Disabled anti-euthanasia campaigners are to stage a protest outside the Scottish parliament, as a committee of MSPs hears evidence on a proposed bill that would legalise assisted suicide in Scotland.

The end of life assistance (Scotland) bill would allow those “whose life has become intolerable”, and who met a series of conditions, to “legally access assistance to end their life”.

Those who were terminally ill – or “permanently physically incapacitated” as a result of a progressive condition or “trauma” and “unable to live independently” – would qualify for assistance to end their lives under the bill, which has been proposed by independent MSP Margo MacDonald.

Bill Scott, acting manager of Inclusion Scotland – a national consortium of disabled people’s organisations and disabled people – said that offering the bill’s assistance to anyone with a care need was “very, very dangerous”.

He said a “huge number” of people would technically qualify for assistance under the bill, which was “not about assisting people at the end of their lives but about offering assistance at any stage once they have acquired an impairment that requires some level of care”.

Catherine Garrod, a member of Inclusion Scotland, said there were many people within the disability rights movement who were “very strongly opposed” to the bill.

She said it could be argued that the bill covered any disabled person who receives disability benefits, and added: “That’s why the disabled people’s movement is so strongly opposed to it.
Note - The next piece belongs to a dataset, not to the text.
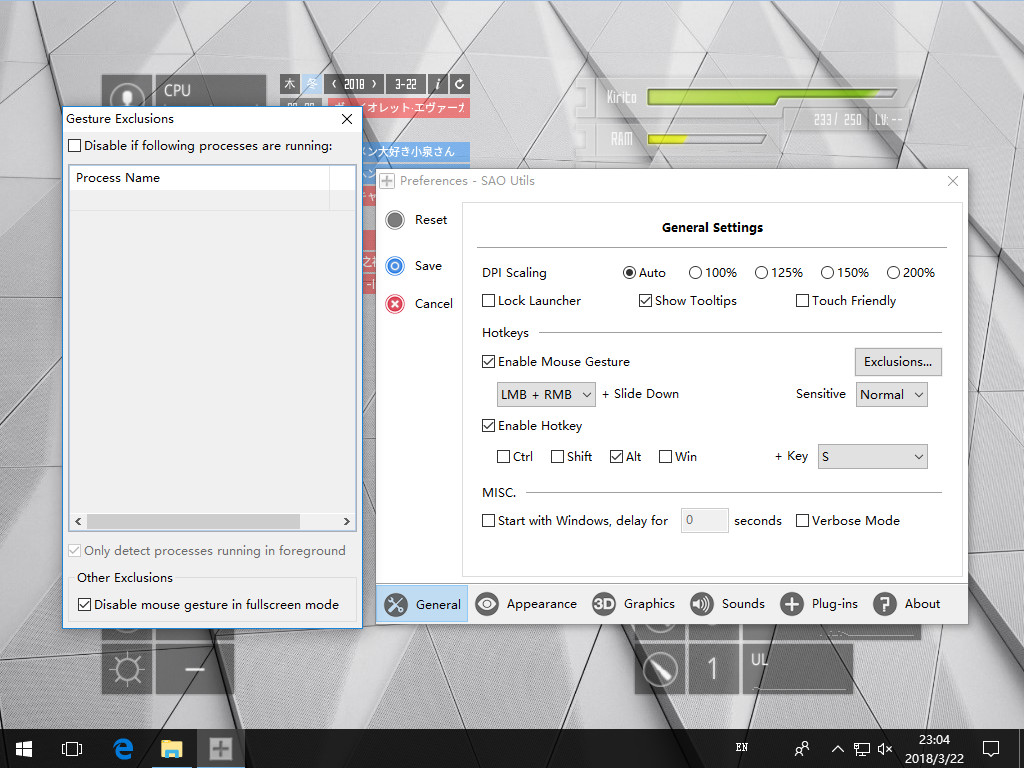Click the Exclusions... button
The height and width of the screenshot is (768, 1024).
tap(897, 361)
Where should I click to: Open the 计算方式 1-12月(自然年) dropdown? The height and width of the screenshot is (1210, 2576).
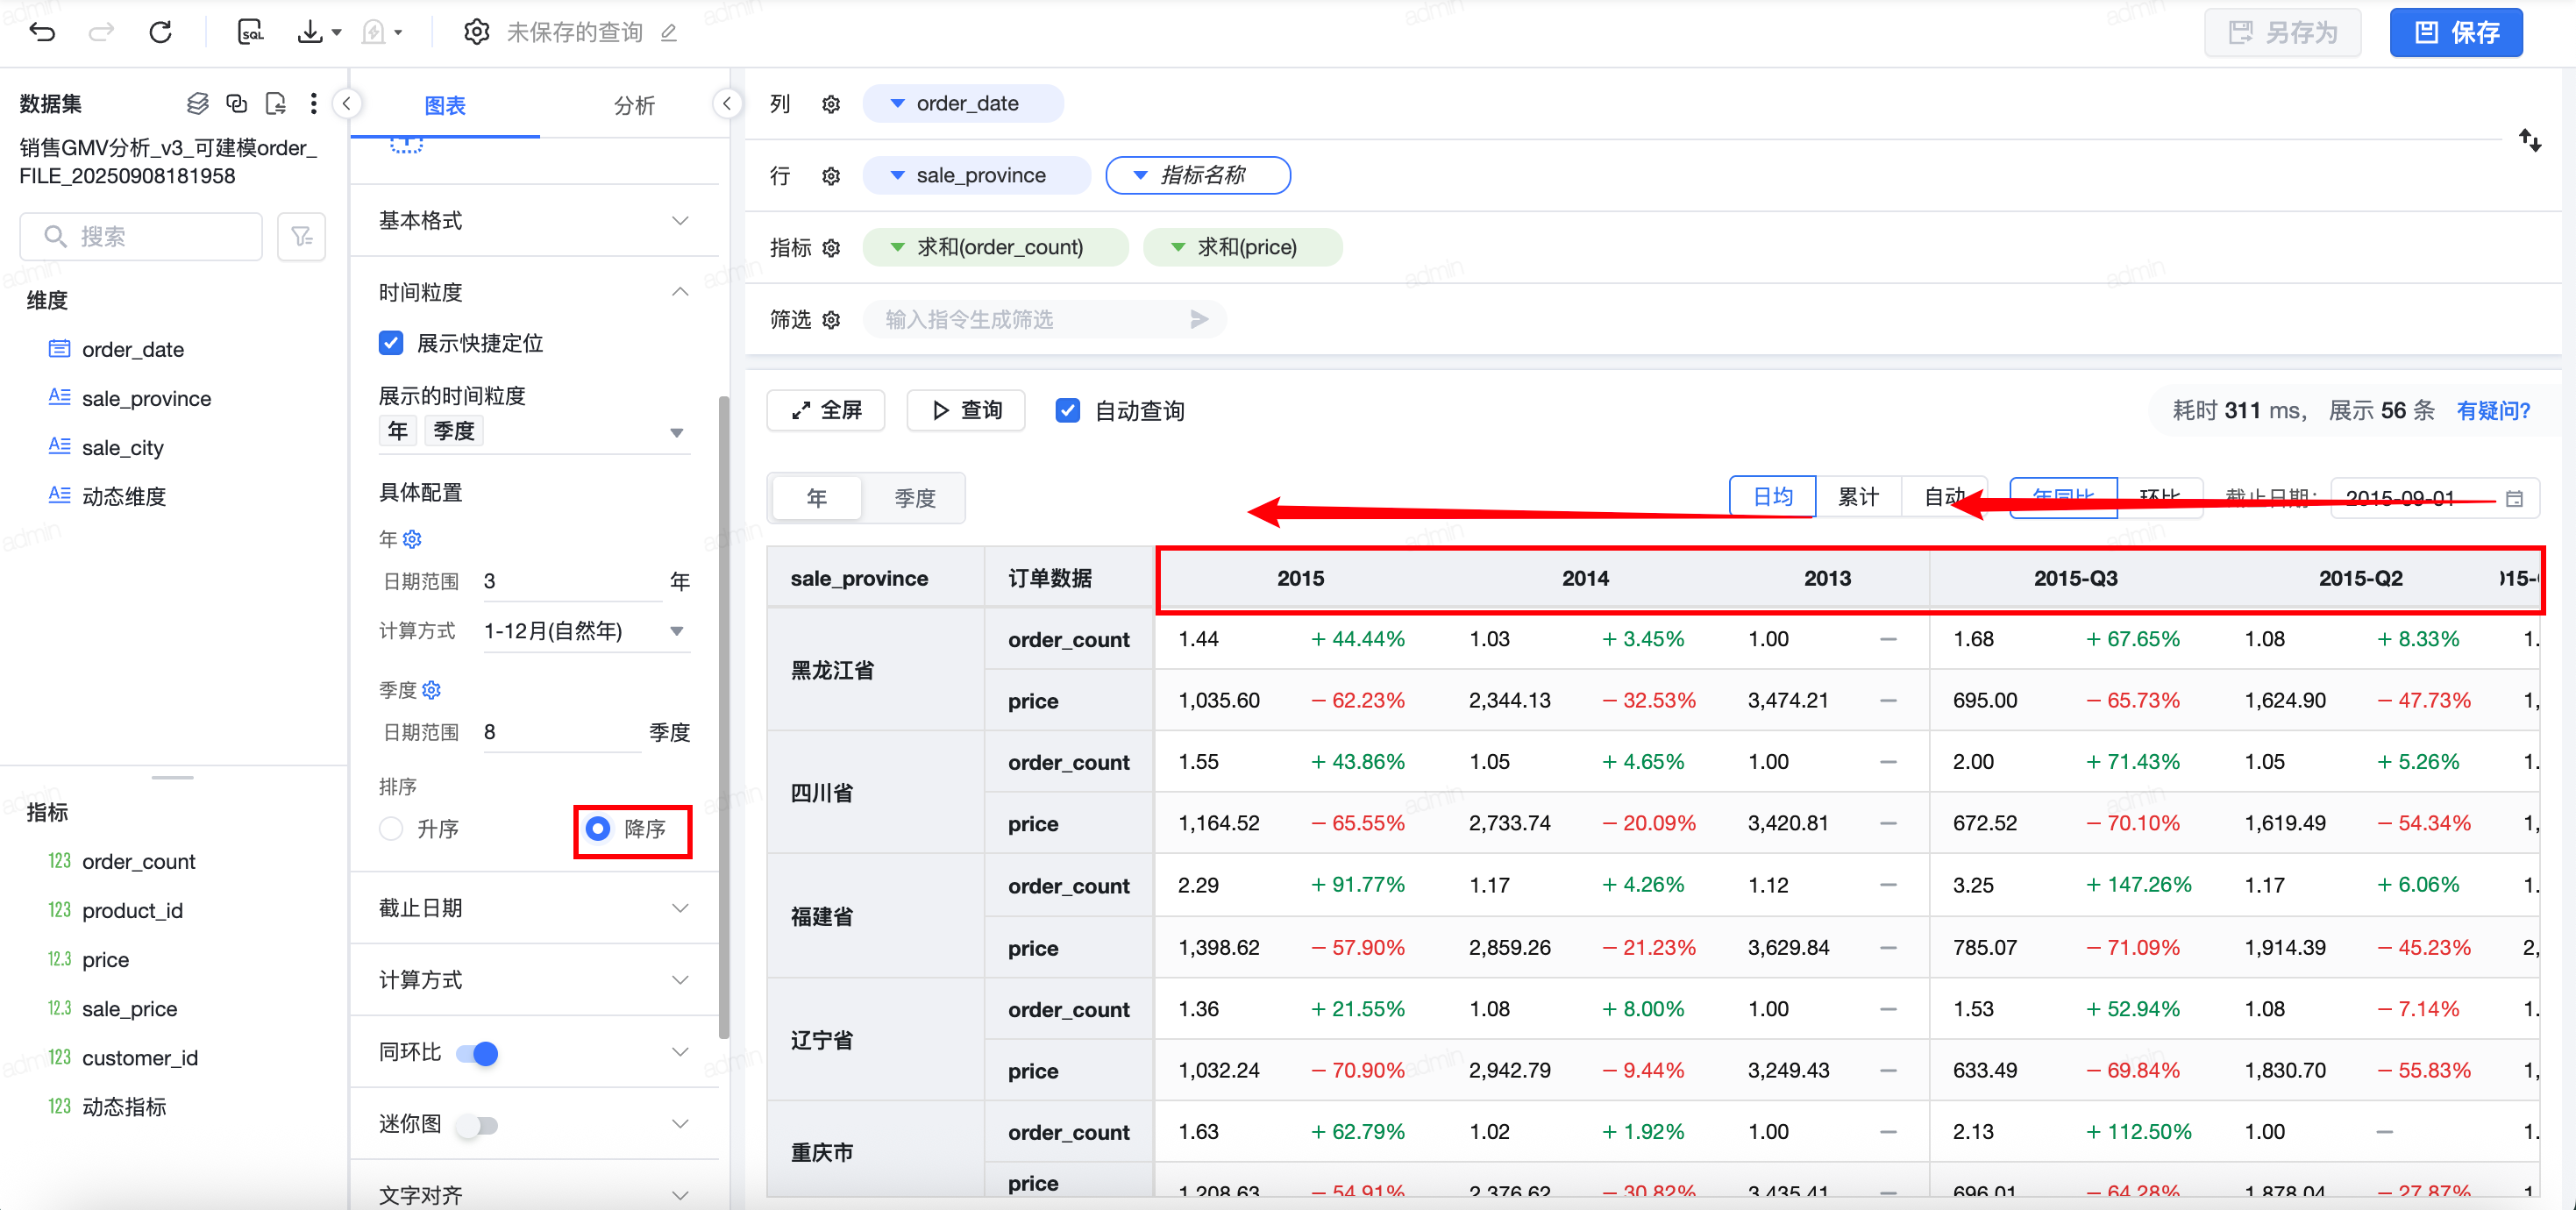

It is going to cover such large numbers of disabled people.”

Written evidence already submitted to the committee considering the bill by Independent Living in Scotland (ILiS) – a disabled people’s organisation set up to develop the independent living movement in Scotland – said the bill took a “disempowering” approach to independent living.
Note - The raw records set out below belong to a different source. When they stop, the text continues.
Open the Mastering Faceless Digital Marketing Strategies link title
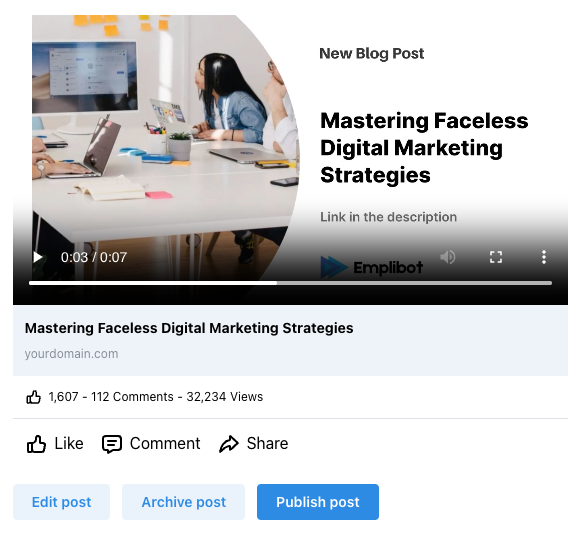 tap(189, 328)
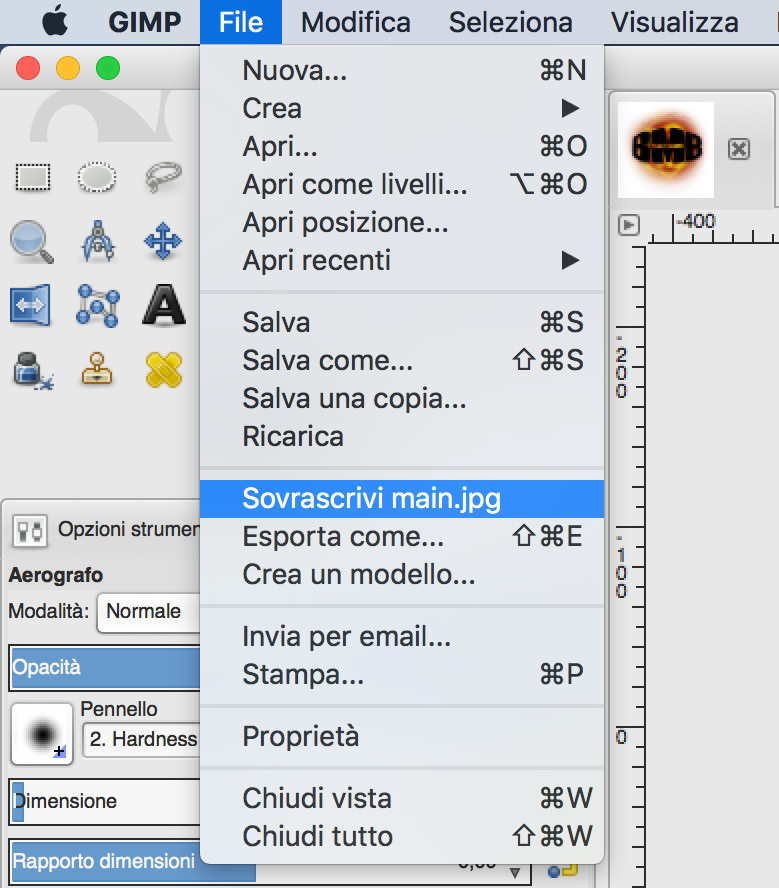Open the Apple system menu

(54, 22)
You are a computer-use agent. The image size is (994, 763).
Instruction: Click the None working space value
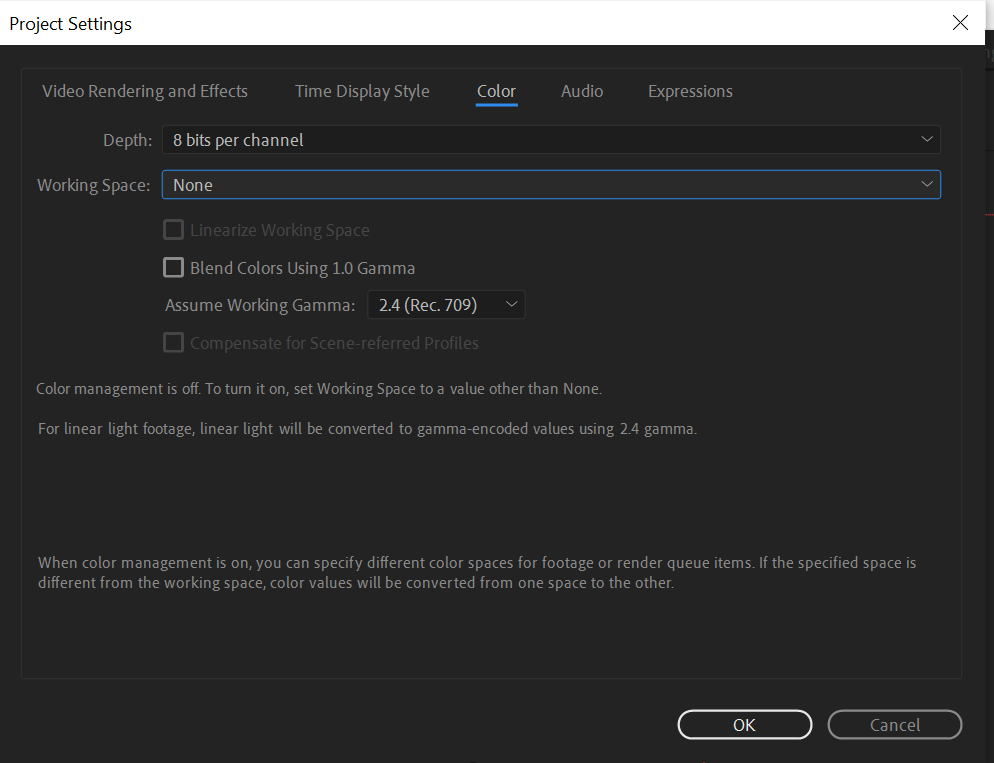pos(193,184)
ILiS said the bill “contradicts and undoes the years of work” by the independent living movement, the Scottish government and other organisations.

ILiS also criticises MacDonald’s bill for making no mention of the barriers disabled people face that may contribute to them finding life “intolerable”.

The protest will take place from 9.30am on Tuesday 28 September, the day Inclusion Scotland is due to give evidence to the committee, along with other disability and pro- and anti-euthanasia organisations.